#### Required work
Read through the material below and copy each line in which the word "agent" occurs.
###
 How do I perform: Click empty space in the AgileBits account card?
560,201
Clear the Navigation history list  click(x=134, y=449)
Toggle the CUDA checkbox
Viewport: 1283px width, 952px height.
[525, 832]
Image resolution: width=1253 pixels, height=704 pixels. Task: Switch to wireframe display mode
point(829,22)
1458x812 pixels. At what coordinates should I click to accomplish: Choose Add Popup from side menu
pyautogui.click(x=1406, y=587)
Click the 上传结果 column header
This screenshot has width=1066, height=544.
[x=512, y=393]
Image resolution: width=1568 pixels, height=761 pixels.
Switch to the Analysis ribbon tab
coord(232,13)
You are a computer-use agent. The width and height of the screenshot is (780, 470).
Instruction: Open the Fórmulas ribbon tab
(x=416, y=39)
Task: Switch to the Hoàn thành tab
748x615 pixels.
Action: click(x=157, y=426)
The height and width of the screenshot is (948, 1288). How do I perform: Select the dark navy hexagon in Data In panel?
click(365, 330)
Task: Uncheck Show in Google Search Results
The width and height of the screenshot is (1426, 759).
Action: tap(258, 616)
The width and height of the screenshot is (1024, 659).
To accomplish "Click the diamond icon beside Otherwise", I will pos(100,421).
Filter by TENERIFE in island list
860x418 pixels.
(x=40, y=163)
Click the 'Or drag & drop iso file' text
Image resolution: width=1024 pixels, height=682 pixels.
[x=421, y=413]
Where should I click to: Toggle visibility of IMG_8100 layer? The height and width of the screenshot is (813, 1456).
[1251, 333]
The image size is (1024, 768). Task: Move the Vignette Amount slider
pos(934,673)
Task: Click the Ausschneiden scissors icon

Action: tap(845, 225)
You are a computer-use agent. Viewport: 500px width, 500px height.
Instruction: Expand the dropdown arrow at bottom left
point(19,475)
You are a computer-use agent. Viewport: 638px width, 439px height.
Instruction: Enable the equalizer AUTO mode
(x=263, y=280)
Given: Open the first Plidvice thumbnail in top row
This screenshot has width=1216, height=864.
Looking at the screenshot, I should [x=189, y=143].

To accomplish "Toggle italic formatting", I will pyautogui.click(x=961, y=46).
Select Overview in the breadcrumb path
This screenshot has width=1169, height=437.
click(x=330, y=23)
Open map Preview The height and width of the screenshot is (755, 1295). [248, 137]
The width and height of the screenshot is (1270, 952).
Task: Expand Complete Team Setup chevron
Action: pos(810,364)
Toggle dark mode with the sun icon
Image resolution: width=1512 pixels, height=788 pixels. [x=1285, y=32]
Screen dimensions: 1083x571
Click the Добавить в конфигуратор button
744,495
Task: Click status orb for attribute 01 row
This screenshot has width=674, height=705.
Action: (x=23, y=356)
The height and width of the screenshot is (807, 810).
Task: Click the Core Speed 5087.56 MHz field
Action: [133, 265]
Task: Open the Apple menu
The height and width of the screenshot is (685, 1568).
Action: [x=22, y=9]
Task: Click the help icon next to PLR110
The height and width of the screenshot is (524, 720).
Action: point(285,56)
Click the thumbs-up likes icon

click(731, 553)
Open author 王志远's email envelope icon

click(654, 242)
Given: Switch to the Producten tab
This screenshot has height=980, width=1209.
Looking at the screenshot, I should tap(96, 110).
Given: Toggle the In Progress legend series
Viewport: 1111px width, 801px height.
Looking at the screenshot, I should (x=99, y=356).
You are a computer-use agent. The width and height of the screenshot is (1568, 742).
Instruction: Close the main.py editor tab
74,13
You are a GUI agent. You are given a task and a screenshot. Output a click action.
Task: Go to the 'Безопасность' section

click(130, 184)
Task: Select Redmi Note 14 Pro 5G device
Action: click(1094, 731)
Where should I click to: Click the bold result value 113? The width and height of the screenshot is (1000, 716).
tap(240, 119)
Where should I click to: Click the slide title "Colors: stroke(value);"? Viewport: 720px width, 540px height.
###
#### Solution to the problem
You are a computer-use agent. The width and height of the screenshot is (780, 470).
You are a computer-use agent. Viewport: 500px width, 500px height.
You are a computer-use agent. Viewport: 638px width, 439px height.
You are a computer-use agent. The width and height of the screenshot is (1568, 742).
You are a GUI agent. You are given a task and a screenshot. Output a click action.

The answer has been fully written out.